Each line below must be set down exactly as it stands.

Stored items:
● ● ● ● ●
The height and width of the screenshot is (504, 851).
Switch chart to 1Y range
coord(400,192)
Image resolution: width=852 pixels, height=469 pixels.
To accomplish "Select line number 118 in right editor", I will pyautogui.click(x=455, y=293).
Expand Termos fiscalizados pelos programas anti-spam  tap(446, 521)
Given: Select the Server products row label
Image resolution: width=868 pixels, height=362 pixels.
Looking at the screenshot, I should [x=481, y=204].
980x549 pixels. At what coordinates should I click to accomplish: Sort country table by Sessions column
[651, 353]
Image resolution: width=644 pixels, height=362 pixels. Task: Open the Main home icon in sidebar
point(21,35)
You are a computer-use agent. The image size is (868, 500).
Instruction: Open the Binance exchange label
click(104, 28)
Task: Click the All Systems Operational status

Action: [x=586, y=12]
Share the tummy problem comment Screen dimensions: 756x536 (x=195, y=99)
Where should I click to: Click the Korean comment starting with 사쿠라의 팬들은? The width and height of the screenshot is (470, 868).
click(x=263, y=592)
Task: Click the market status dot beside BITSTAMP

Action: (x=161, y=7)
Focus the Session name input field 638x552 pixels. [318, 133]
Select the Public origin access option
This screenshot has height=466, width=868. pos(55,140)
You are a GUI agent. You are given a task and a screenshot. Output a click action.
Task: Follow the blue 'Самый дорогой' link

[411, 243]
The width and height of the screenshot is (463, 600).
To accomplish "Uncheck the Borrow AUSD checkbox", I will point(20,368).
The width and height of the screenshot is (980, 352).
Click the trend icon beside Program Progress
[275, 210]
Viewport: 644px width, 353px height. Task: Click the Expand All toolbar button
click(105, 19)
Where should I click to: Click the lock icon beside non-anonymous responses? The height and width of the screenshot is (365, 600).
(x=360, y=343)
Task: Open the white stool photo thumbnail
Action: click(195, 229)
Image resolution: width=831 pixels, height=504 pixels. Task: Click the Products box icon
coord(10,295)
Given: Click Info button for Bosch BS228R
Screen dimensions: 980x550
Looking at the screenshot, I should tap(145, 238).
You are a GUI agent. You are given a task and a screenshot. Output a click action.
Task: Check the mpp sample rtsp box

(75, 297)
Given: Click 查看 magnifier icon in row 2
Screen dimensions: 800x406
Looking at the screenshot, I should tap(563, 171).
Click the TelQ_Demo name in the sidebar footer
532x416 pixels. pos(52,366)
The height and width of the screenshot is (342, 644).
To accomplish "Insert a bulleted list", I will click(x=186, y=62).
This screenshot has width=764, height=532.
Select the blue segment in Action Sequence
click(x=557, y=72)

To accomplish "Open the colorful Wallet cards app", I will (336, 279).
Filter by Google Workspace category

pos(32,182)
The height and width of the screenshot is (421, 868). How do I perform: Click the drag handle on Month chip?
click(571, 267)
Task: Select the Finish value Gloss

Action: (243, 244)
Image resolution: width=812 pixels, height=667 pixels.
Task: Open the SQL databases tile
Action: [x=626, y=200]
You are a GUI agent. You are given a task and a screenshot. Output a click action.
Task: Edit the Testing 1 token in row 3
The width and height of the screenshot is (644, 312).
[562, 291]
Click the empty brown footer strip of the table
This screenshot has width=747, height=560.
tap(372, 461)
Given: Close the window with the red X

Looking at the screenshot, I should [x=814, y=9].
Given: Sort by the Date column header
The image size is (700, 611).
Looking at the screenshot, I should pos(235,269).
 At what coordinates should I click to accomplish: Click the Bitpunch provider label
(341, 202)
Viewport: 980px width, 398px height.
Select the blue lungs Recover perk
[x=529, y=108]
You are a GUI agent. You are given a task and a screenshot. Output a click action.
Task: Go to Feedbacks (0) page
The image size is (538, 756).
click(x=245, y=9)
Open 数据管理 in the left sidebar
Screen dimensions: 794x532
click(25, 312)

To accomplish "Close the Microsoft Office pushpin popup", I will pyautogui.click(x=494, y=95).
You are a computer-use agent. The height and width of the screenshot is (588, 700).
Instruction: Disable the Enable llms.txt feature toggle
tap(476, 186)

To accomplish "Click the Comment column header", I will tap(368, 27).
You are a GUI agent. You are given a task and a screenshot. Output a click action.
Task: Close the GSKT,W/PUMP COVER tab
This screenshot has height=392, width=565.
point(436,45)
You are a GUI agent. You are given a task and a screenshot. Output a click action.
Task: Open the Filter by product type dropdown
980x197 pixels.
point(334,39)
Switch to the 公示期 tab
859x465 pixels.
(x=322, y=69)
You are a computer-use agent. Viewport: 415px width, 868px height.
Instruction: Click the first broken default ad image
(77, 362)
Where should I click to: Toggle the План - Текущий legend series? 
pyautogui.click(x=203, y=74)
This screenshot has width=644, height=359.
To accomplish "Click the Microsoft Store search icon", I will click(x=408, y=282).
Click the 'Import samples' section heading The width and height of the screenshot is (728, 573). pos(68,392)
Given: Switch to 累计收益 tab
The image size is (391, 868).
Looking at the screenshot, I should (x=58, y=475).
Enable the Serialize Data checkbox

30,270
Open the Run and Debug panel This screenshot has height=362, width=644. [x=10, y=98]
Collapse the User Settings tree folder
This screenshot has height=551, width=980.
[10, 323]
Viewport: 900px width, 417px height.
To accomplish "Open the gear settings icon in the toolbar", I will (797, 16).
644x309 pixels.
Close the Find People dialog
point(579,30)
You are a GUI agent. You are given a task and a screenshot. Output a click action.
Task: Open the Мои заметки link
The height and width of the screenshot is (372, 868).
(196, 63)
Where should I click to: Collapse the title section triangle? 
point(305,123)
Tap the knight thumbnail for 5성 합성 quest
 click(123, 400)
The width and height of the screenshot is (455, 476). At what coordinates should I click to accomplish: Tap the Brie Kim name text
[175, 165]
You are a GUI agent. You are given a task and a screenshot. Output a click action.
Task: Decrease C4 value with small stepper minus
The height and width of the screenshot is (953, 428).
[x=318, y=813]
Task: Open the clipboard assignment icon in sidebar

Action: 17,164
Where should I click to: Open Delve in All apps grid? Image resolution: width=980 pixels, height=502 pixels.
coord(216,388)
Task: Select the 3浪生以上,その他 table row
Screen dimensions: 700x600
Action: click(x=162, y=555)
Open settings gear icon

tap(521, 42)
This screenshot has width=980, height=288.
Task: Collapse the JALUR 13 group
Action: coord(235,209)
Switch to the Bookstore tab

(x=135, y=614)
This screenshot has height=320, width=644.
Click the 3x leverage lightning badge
● ● ● ● ●
> _Completed task_:
The height and width of the screenshot is (504, 851).
Switch chart to 1Y range
coord(400,192)
Image resolution: width=852 pixels, height=469 pixels.
To accomplish "Select line number 118 in right editor", I will pyautogui.click(x=455, y=293).
Expand Termos fiscalizados pelos programas anti-spam  tap(446, 521)
Given: Select the Server products row label
Image resolution: width=868 pixels, height=362 pixels.
Looking at the screenshot, I should [x=481, y=204].
980x549 pixels. At what coordinates should I click to accomplish: Sort country table by Sessions column
[651, 353]
Image resolution: width=644 pixels, height=362 pixels. Task: Open the Main home icon in sidebar
point(21,35)
You are a computer-use agent. The image size is (868, 500).
Instruction: Open the Binance exchange label
click(104, 28)
Task: Click the All Systems Operational status

Action: [x=586, y=12]
Share the tummy problem comment Screen dimensions: 756x536 (x=195, y=99)
Where should I click to: Click the Korean comment starting with 사쿠라의 팬들은? The width and height of the screenshot is (470, 868).
click(x=263, y=592)
Task: Click the market status dot beside BITSTAMP

Action: (x=161, y=7)
Focus the Session name input field 638x552 pixels. [318, 133]
Select the Public origin access option
This screenshot has height=466, width=868. pos(55,140)
You are a GUI agent. You are given a task and a screenshot. Output a click action.
Task: Follow the blue 'Самый дорогой' link

[411, 243]
The width and height of the screenshot is (463, 600).
To accomplish "Uncheck the Borrow AUSD checkbox", I will point(20,368).
The width and height of the screenshot is (980, 352).
Click the trend icon beside Program Progress
[275, 210]
Viewport: 644px width, 353px height. Task: Click the Expand All toolbar button
click(105, 19)
Where should I click to: Click the lock icon beside non-anonymous responses? The height and width of the screenshot is (365, 600).
(x=360, y=343)
Task: Open the white stool photo thumbnail
Action: click(195, 229)
Image resolution: width=831 pixels, height=504 pixels. Task: Click the Products box icon
coord(10,295)
Given: Click Info button for Bosch BS228R
Screen dimensions: 980x550
Looking at the screenshot, I should tap(145, 238).
You are a GUI agent. You are given a task and a screenshot. Output a click action.
Task: Check the mpp sample rtsp box

(75, 297)
Given: Click 查看 magnifier icon in row 2
Screen dimensions: 800x406
Looking at the screenshot, I should tap(563, 171).
Click the TelQ_Demo name in the sidebar footer
532x416 pixels. pos(52,366)
The height and width of the screenshot is (342, 644).
To accomplish "Insert a bulleted list", I will click(x=186, y=62).
This screenshot has width=764, height=532.
Select the blue segment in Action Sequence
click(x=557, y=72)

To accomplish "Open the colorful Wallet cards app", I will (336, 279).
Filter by Google Workspace category

pos(32,182)
The height and width of the screenshot is (421, 868). How do I perform: Click the drag handle on Month chip?
click(571, 267)
Task: Select the Finish value Gloss

Action: (243, 244)
Image resolution: width=812 pixels, height=667 pixels.
Task: Open the SQL databases tile
Action: [x=626, y=200]
You are a GUI agent. You are given a task and a screenshot. Output a click action.
Task: Edit the Testing 1 token in row 3
The width and height of the screenshot is (644, 312).
[562, 291]
Click the empty brown footer strip of the table
This screenshot has width=747, height=560.
tap(372, 461)
Given: Close the window with the red X

Looking at the screenshot, I should [x=814, y=9].
Given: Sort by the Date column header
The image size is (700, 611).
Looking at the screenshot, I should pos(235,269).
 At what coordinates should I click to accomplish: Click the Bitpunch provider label
(341, 202)
Viewport: 980px width, 398px height.
Select the blue lungs Recover perk
[x=529, y=108]
You are a GUI agent. You are given a task and a screenshot. Output a click action.
Task: Go to Feedbacks (0) page
The image size is (538, 756).
click(x=245, y=9)
Open 数据管理 in the left sidebar
Screen dimensions: 794x532
click(25, 312)

To accomplish "Close the Microsoft Office pushpin popup", I will pyautogui.click(x=494, y=95).
You are a computer-use agent. The height and width of the screenshot is (588, 700).
Instruction: Disable the Enable llms.txt feature toggle
tap(476, 186)

To accomplish "Click the Comment column header", I will tap(368, 27).
You are a GUI agent. You are given a task and a screenshot. Output a click action.
Task: Close the GSKT,W/PUMP COVER tab
This screenshot has height=392, width=565.
point(436,45)
You are a GUI agent. You are given a task and a screenshot. Output a click action.
Task: Open the Filter by product type dropdown
980x197 pixels.
point(334,39)
Switch to the 公示期 tab
859x465 pixels.
(x=322, y=69)
You are a computer-use agent. Viewport: 415px width, 868px height.
Instruction: Click the first broken default ad image
(77, 362)
Where should I click to: Toggle the План - Текущий legend series? 
pyautogui.click(x=203, y=74)
This screenshot has width=644, height=359.
To accomplish "Click the Microsoft Store search icon", I will click(x=408, y=282).
Click the 'Import samples' section heading The width and height of the screenshot is (728, 573). pos(68,392)
Given: Switch to 累计收益 tab
The image size is (391, 868).
Looking at the screenshot, I should (x=58, y=475).
Enable the Serialize Data checkbox

30,270
Open the Run and Debug panel This screenshot has height=362, width=644. [x=10, y=98]
Collapse the User Settings tree folder
This screenshot has height=551, width=980.
[10, 323]
Viewport: 900px width, 417px height.
To accomplish "Open the gear settings icon in the toolbar", I will (797, 16).
644x309 pixels.
Close the Find People dialog
point(579,30)
You are a GUI agent. You are given a task and a screenshot. Output a click action.
Task: Open the Мои заметки link
The height and width of the screenshot is (372, 868).
(196, 63)
Where should I click to: Collapse the title section triangle? 
point(305,123)
Tap the knight thumbnail for 5성 합성 quest
 click(123, 400)
The width and height of the screenshot is (455, 476). At what coordinates should I click to accomplish: Tap the Brie Kim name text
[175, 165]
You are a GUI agent. You are given a task and a screenshot. Output a click action.
Task: Decrease C4 value with small stepper minus
The height and width of the screenshot is (953, 428).
[x=318, y=813]
Task: Open the clipboard assignment icon in sidebar

Action: 17,164
Where should I click to: Open Delve in All apps grid? Image resolution: width=980 pixels, height=502 pixels.
coord(216,388)
Task: Select the 3浪生以上,その他 table row
Screen dimensions: 700x600
Action: click(x=162, y=555)
Open settings gear icon

tap(521, 42)
This screenshot has width=980, height=288.
Task: Collapse the JALUR 13 group
Action: coord(235,209)
Switch to the Bookstore tab

(x=135, y=614)
This screenshot has height=320, width=644.
Click the 3x leverage lightning badge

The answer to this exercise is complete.